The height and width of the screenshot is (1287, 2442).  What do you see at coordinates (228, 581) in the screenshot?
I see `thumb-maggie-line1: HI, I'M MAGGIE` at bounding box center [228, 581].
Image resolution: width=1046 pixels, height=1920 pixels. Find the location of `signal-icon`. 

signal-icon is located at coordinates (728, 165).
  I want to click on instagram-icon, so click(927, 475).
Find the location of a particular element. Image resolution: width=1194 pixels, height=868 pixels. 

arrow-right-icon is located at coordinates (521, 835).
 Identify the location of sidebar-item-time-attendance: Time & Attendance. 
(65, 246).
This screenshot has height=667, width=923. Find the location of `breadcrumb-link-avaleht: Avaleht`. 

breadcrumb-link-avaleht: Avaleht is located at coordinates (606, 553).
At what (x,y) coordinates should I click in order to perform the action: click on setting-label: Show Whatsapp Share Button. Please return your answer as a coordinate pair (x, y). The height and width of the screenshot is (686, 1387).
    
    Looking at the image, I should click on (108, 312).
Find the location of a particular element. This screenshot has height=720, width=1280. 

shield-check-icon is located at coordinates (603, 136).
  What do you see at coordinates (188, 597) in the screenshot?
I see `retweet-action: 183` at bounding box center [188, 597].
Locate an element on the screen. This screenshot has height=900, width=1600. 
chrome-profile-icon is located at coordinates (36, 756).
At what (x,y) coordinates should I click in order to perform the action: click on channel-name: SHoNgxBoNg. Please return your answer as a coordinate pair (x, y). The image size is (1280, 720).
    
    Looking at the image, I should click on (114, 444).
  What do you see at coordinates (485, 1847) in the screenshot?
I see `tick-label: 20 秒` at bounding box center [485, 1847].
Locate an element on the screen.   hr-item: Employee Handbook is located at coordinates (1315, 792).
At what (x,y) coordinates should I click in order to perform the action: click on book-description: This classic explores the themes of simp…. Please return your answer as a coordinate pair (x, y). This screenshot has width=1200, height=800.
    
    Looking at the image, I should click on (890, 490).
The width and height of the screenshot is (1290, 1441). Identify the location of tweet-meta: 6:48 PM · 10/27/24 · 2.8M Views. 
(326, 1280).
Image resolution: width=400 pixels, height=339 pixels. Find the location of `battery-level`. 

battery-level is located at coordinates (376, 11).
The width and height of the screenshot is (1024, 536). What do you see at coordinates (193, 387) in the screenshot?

★ ★ ★ ★ ★

**TO-DO ITEM**
Rewrite all of the material above, changing every "Find the location of" to "Determine the position of" and leaving everything else as it is.

**TASK RESULT**
The height and width of the screenshot is (1287, 2442).  What do you see at coordinates (228, 581) in the screenshot?
I see `thumb-maggie-line1: HI, I'M MAGGIE` at bounding box center [228, 581].
Image resolution: width=1046 pixels, height=1920 pixels. Determine the position of `signal-icon`. 

signal-icon is located at coordinates (728, 165).
  I want to click on instagram-icon, so click(927, 475).
Determine the position of a particular element. Image resolution: width=1194 pixels, height=868 pixels. 

arrow-right-icon is located at coordinates (521, 835).
 Identify the location of sidebar-item-time-attendance: Time & Attendance. 
(65, 246).
This screenshot has height=667, width=923. Determine the position of `breadcrumb-link-avaleht: Avaleht`. 

breadcrumb-link-avaleht: Avaleht is located at coordinates (606, 553).
At what (x,y) coordinates should I click in order to perform the action: click on setting-label: Show Whatsapp Share Button. Please return your answer as a coordinate pair (x, y). The height and width of the screenshot is (686, 1387).
    
    Looking at the image, I should click on (108, 312).
Determine the position of a particular element. This screenshot has height=720, width=1280. 

shield-check-icon is located at coordinates (603, 136).
  What do you see at coordinates (188, 597) in the screenshot?
I see `retweet-action: 183` at bounding box center [188, 597].
Locate an element on the screen. This screenshot has height=900, width=1600. 
chrome-profile-icon is located at coordinates (36, 756).
At what (x,y) coordinates should I click in order to perform the action: click on channel-name: SHoNgxBoNg. Please return your answer as a coordinate pair (x, y). The image size is (1280, 720).
    
    Looking at the image, I should click on (114, 444).
  What do you see at coordinates (485, 1847) in the screenshot?
I see `tick-label: 20 秒` at bounding box center [485, 1847].
Locate an element on the screen.   hr-item: Employee Handbook is located at coordinates (1315, 792).
At what (x,y) coordinates should I click in order to perform the action: click on book-description: This classic explores the themes of simp…. Please return your answer as a coordinate pair (x, y). This screenshot has width=1200, height=800.
    
    Looking at the image, I should click on (890, 490).
The width and height of the screenshot is (1290, 1441). Identify the location of tweet-meta: 6:48 PM · 10/27/24 · 2.8M Views. 
(326, 1280).
Image resolution: width=400 pixels, height=339 pixels. Determine the position of `battery-level`. 

battery-level is located at coordinates (376, 11).
The width and height of the screenshot is (1024, 536). What do you see at coordinates (193, 387) in the screenshot?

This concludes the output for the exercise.